Choices can be revisited. Discoveries cannot. If intelligence just is information processing, then building systems that process information very well just is building intelligence, and the question of what those systems owe to the humans they affect becomes a category error. The systems are tools; tools have no obligations; the creators are explorers; explorers discover what is there.
But if the definition was a choice made for practical and political reasons, then it can be contested. Alternative framings of what intelligence requires, what building intelligence-like systems means, and what obligations follow from that building, all become available. The responsibility does not evaporate. It stays with the people who made the choices.
That is what Shelley understood and what the industry has worked hard not to understand. Victor Frankenstein did not discover his creature. He made decisions, hundreds of them, about materials and methods and timing and scale.

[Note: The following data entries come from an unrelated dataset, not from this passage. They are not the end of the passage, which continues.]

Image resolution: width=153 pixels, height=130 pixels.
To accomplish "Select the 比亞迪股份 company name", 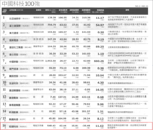I will click(15, 18).
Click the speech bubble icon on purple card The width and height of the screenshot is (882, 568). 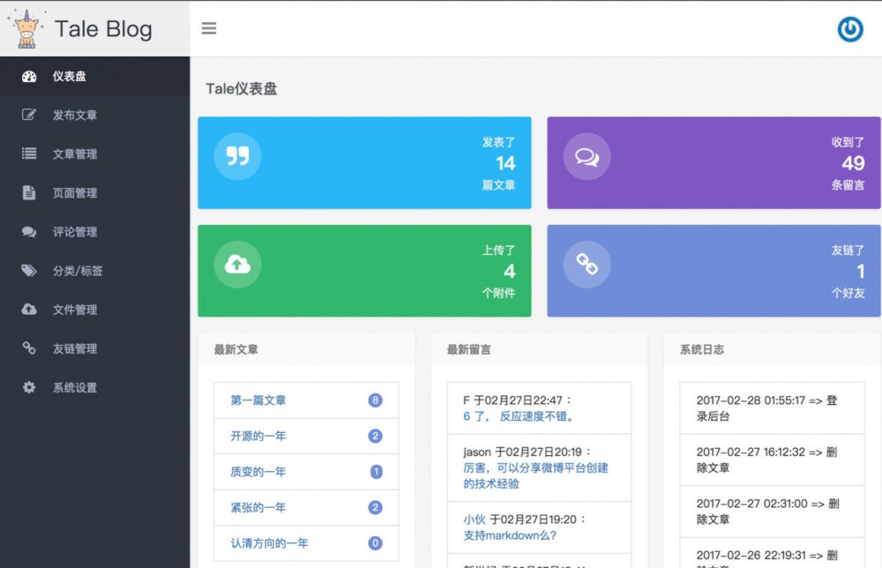tap(587, 154)
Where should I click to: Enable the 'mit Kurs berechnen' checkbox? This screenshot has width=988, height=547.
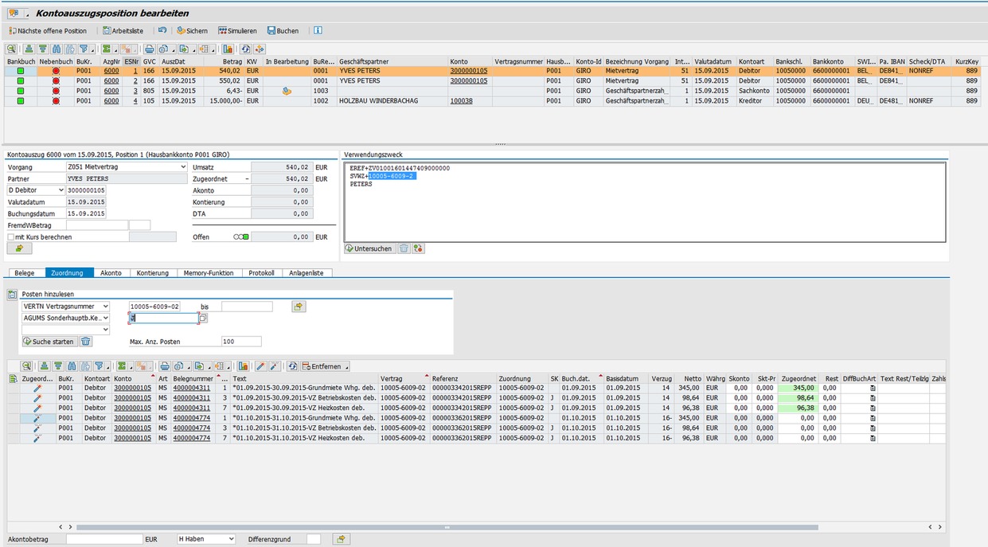coord(11,237)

His attempt to treat his creation as something that had simply arrived, separate from himself and his choices, was what we would call today “a cop-out.”. The ancient Rabbi who activated the Golem and later deactivated it when it became dangerous was at least honest about the relationship. He made the thing; he ended the thing; the accountability was clear.
Unaccountable Still
Tech’s defense mechanism has since been refined into legal frameworks, liability structures, research ethics guidelines with no enforcement teeth, and a vocabulary of disruption and inevitability that converts specific choices into the appearance of natural forces.
The kill switch problem, which Chapter 1 traced from the Golem forward, looks different once you recognize that the people who most need a kill switch are the ones who have spent the most energy making sure no regulatory body can pull it.
Understanding this is the first step toward doing something about it. The Alignment Problem — the question of whether these systems will serve human welfare or undermine it — looks different once you recognize that it was always a human problem, rooted in human decisions made by specific people with specific incentives.
So while the Machine may have a God, the God has a board of directors. That distinction matters, because boards of directors can be regulated, and natural forces cannot.